Let’s now tune the hyper-parameters for the 95th percentile regressor. We need to redefine the scoring metric used to select the best model, along with adjusting the quantile parameter of the inner gradient boosting estimator itself:

from sklearn.base import clone

q = 0.95
neg_mean_pinball_loss_95p_scorer = make_scorer(
    mean_pinball_loss,
    alpha=q,
    greater_is_better=False,  # maximize the negative loss
)
search_95p = clone(search_05p).set_params(
    estimator__q=q,
    scoring=neg_mean_pinball_loss_95p_scorer,
)
search_95p.fit(X_train, y_train)
pprint(search_95p.best_params_)

{'max_depth': 2,
 'min_samples_leaf': 5,
 'min_samples_split': 2,
 'n_estimators': 150}

This time, shallower trees are selected and lead to a more constant piecewise and therefore more robust estimation of the 95th percentile.
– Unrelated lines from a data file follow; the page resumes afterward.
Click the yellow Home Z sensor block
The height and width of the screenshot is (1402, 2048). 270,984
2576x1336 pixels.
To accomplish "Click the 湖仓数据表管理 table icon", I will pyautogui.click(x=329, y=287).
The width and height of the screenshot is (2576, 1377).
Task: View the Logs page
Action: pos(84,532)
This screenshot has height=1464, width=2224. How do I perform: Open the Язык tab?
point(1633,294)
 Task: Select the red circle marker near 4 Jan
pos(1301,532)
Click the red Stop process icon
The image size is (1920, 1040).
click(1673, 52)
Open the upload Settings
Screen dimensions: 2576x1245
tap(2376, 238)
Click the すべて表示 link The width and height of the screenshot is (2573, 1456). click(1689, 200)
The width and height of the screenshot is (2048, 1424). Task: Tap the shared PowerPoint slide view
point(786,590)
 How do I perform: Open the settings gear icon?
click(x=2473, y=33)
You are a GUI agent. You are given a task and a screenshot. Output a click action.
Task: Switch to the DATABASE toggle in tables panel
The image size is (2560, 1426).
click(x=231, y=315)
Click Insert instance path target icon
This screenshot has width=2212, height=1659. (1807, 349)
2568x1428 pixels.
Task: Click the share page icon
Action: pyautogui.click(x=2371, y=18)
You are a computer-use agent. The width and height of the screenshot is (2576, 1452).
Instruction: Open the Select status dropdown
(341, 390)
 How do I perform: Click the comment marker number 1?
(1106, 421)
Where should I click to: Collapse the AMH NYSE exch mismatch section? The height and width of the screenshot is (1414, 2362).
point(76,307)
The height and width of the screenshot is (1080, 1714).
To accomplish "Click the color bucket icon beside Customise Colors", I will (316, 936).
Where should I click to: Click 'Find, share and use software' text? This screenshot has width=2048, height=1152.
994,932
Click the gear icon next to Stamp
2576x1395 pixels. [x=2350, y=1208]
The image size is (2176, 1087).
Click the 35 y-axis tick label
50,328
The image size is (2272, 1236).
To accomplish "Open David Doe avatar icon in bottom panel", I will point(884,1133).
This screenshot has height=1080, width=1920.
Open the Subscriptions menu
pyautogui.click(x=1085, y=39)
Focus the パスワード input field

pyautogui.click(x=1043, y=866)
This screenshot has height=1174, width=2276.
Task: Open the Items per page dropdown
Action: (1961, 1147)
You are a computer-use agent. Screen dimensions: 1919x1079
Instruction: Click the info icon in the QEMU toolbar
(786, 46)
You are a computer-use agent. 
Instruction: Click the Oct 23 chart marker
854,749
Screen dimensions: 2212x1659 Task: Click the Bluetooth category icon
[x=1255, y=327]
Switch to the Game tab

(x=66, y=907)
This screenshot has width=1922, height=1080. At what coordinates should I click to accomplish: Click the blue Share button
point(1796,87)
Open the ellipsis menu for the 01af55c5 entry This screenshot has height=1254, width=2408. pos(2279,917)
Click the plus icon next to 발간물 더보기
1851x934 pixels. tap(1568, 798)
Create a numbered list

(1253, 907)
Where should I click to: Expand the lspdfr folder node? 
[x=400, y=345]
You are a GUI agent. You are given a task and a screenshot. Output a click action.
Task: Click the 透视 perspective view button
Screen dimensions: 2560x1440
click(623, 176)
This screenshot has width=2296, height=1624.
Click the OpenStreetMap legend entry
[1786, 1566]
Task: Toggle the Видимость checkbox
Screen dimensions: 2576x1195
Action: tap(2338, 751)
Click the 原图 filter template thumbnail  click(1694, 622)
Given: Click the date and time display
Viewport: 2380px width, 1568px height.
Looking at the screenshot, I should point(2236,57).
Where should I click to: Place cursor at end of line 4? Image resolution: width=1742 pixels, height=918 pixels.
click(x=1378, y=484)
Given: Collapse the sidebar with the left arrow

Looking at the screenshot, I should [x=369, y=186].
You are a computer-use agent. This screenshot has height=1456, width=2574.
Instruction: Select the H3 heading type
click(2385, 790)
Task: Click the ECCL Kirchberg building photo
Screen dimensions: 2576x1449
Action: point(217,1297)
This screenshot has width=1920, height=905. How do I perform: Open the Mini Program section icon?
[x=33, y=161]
This is beneficial as it avoids overfitting the large outliers of the log-normal additive noise.

We can confirm this intuition by displaying the predicted 90% confidence interval comprised by the predictions of those two tuned quantile regressors: the prediction of the upper 95th percentile has a much coarser shape than the prediction of the lower 5th percentile:

y_lower = search_05p.predict(xx)
y_upper = search_95p.predict(xx)

fig = plt.figure(figsize=(10, 10))
plt.plot(xx, f(xx), 'g:', linewidth=3, label=r'$f(x) = x\,\sin(x)$')
plt.plot(X_test, y_test, 'b.', markersize=10, label='Test observations')
plt.plot(xx, y_upper, 'k-')
plt.plot(xx, y_lower, 'k-')
plt.fill_between(xx.ravel(), y_lower, y_upper, alpha=0.4,
                 label='Predicted 90% interval')
plt.xlabel('$x$')
plt.ylabel('$f(x)$')
plt.ylim(-10, 25)
plt.legend(loc='upper left')
plt.title("Prediction with tuned hyper-parameters")
plt.show()

The plot looks qualitatively better than for the untuned models, especially for the shape of the of lower quantile.

We now quantitatively evaluate the joint-calibration of the pair of estimators:

coverage_fraction(y_train,
                  search_05p.predict(X_train),
                  search_95p.predict(X_train))

0.94

coverage_fraction(y_test,
                  search_05p.predict(X_test),
                  search_95p.predict(X_test))

0.9

The calibrated pinball loss on the test set is exactly the expected 90 percent coverage.